Gib aus dem Textauszug zum Bombenkrieg die Stelle wörtlich wieder, die bei „Aber aus den“ beginnt und bei „oft dargestellt werden.“ endet.

# Textauszug
•••••
In der deutschen Luftwaffe galt demgegenüber das Verbot von bewußten Angriffen auf die Zivilbevölkerung außer als völkerrechtlich erlaubte Repressalie. Die Engländer lehnten mit einer Erklärung vom 18. April 1941 ihrerseits Repressalienangriffe ab, denn wenn Deutschland im Luftkrieg einlenkte, hätten auch sie das tun müssen und wären ihres einzigen Instrumentes, gegen Deutschland direkt zurückzuschlagen, verlustig gegangen. Die Amerikaner hatten Einsatzprinzipien in ethischer Hinsicht ähnlich wie die deutsche Luftwaffe.

Aber aus den verschiedensten Gründen trafen sich die wichtigsten Luftmächte gegen Kriegsende alle auf dem niedrigsten gemeinsamen Nenner, dem des Terrorbombenkrieges, was Overy in den Einzelfällen nachweist. Überdies wiederholt Overy mehrmals, daß im Ersten wie im Zweiten Weltkrieg meist die Engländer mit dem Bombenkrieg begonnen hätten, und sieht die deutschen Bombardierungen von Guernica, Warschau, Rotterdam und Coventry als unter dem damaligen „ius in bello“ legitim an, jedenfalls verurteilt er sie nicht als Terrorangriffe, als die sie in Deutschland gegenwärtig oft dargestellt werden.

Bombenkrieg ist allein niemals kriegsentscheidend

Die das ganze Buch durchziehende Hauptthese Overys lautet, daß der Bombenkrieg allein und ohne Ergänzung durch die Erdoperationen und den Seekrieg nicht kriegsentscheidend war und daß der von manchen gehegte Traum, man könne allein durch Luftbombardements einen Krieg gewinnen, nichts weiter als eine große Illusion, eine Fehlkalkulation war, denn weder in England noch in Deutschland ließ sich der Widerstandswille der Zivilbevölkerung brechen, noch waren die Bombenwürfe genau genug (am genauesten waren sie laut Overy anfangs noch bei der deutschen Luftwaffe), um die erwarteten Effekte zu erzeugen oder eine schnelle Schadensbeseitigung zu verhindern. Man wich in Deutschland und Italien der Bombenwirkung auch durch Untertageverlagerung der Rüstungswerke aus. Der gegen das humanitäre Völkergewohnheits- bzw. gegen das Kriegsrecht verstoßende unterschiedslose Bombenkrieg gegen die Zivilbevölkerung habe im Gegenteil deren Widerstandswillen noch verstärkt – insbesondere in Diktaturen wie Deutschland und der Sowjetunion.
•••••
# Erfasste Daten

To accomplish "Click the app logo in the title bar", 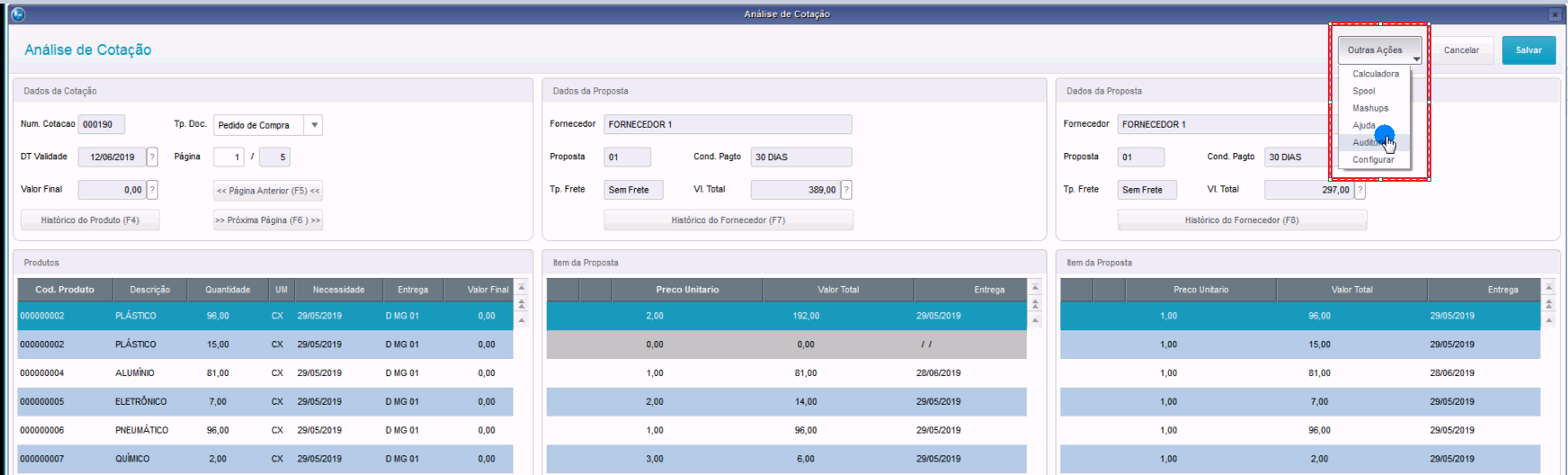I will coord(18,14).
•••••
# Lösung
Aber aus den verschiedensten Gründen trafen sich die wichtigsten Luftmächte gegen Kriegsende alle auf dem niedrigsten gemeinsamen Nenner, dem des Terrorbombenkrieges, was Overy in den Einzelfällen nachweist. Überdies wiederholt Overy mehrmals, daß im Ersten wie im Zweiten Weltkrieg meist die Engländer mit dem Bombenkrieg begonnen hätten, und sieht die deutschen Bombardierungen von Guernica, Warschau, Rotterdam und Coventry als unter dem damaligen „ius in bello“ legitim an, jedenfalls verurteilt er sie nicht als Terrorangriffe, als die sie in Deutschland gegenwärtig oft dargestellt werden.